By Robert G. Jordan, NorthStar Inelligence
In the AI world, it's not the size of the model in the fight, but the size of the fight in the model...
The AI language models (LLMs) landscape is undergoing a transformative shift, challenging our traditional beliefs about what makes a model effective.
Giants in the field like GPT-4 and PaLM 2 are leading this change, showing us that when it comes to language models, compactness may indeed be a virtue.
“Sooner or later, scaling of GPU chips will fail to keep up with increases in model size..."o, continuing to make models bigger and bigger is not a viable option."

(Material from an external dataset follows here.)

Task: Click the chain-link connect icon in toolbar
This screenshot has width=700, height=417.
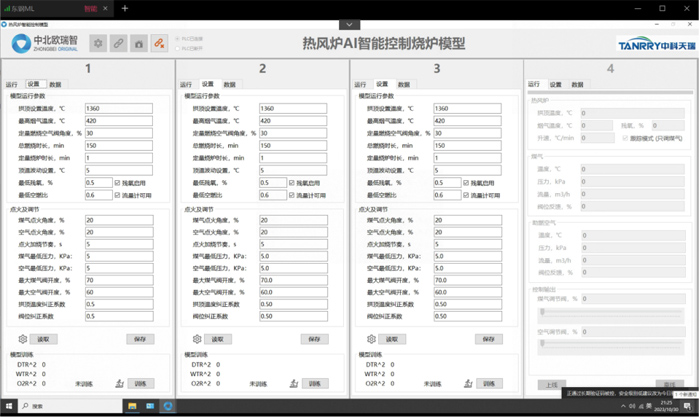Action: (x=118, y=43)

I've been down this road before, the road of grandiose promises and larger-than-life expectations. But as I dig deeper, I realize that the landscape is changing. The open-domain models that once promised a democratization of AI capabilities are falling short. They're like the bulky desktop computers of the '90s—impressive in their time but woefully inadequate now. Arvind Jain the CEO of Glean, a provider of an AI-assisted enterprise search engine, , echoes this sentiment. "The reality right now is the models that are in open domain are not very powerful. Our own experimentation has shown that the quality you get from GPT 4 or PaLM 2 far exceeds that of open-domain models."
So, why is smaller better?
The answer lies in the intricate balance between power and adaptability. Proprietary models like GPT-4 and PaLM 2 have managed to condense a wealth of information and capabilities into more compact forms. They're the sleek, modern laptops to the open-domain models' cumbersome desktops. They're not just powerful; they're versatile, adaptable, and far more efficient.
But let's not kid ourselves—building a proprietary model is no walk in the park. It's a monumental task, one that requires a deep understanding of not just technology but also the nuances of language and human interaction. Jain himself admits that he hasn't come across a single client who has successfully built their own model. The challenges are manifold, from data collection and training to fine-tuning and implementation. Yet, the rewards are equally significant. A well-crafted proprietary model can revolutionize how we interact with technology, opening up new avenues for productivity and innovation.
The question then arises: Is it worth the effort to build and train your own models?
According to Jain, the answer, at least for now, is a resounding no. The proprietary models have set the bar so high that anything less feels like a compromise. For general-purpose applications, it's not the right strategy to go down the rabbit hole of creating your own models. The time, resources, and expertise required far outweigh the potential benefits, especially when superior options are readily available.
This brings me to my final point—the broader implications of this shift towards smaller, more powerful models. We're not just talking about a technological advancement; we're talking about a paradigm shift.
The ripple effects of this change will be felt far and wide, from how we conduct business to how we interact with each other and the world around us. The future of work is being reshaped before our very eyes, and technology is at the helm, steering us into uncharted waters.
Summary (150 words):
The article from Computerworld delves into the world of AI language models, emphasizing the need for them to become more compact. Currently, open-domain models are not as potent as their proprietary counterparts. Building proprietary LLMs is a daunting endeavor. Jain, a notable figure in the article, mentions that he hasn't encountered a single client who has successfully constructed their own model, even though many continue to experiment with the technology.
He states, “The reality right now is the models that are in open domain are not very powerful. Our own experimentation has shown that the quality you get from GPT 4 or PaLM 2 far exceeds that of open-domain models.” Jain suggests that for general-purpose applications, constructing and training one's models isn't the right approach at present.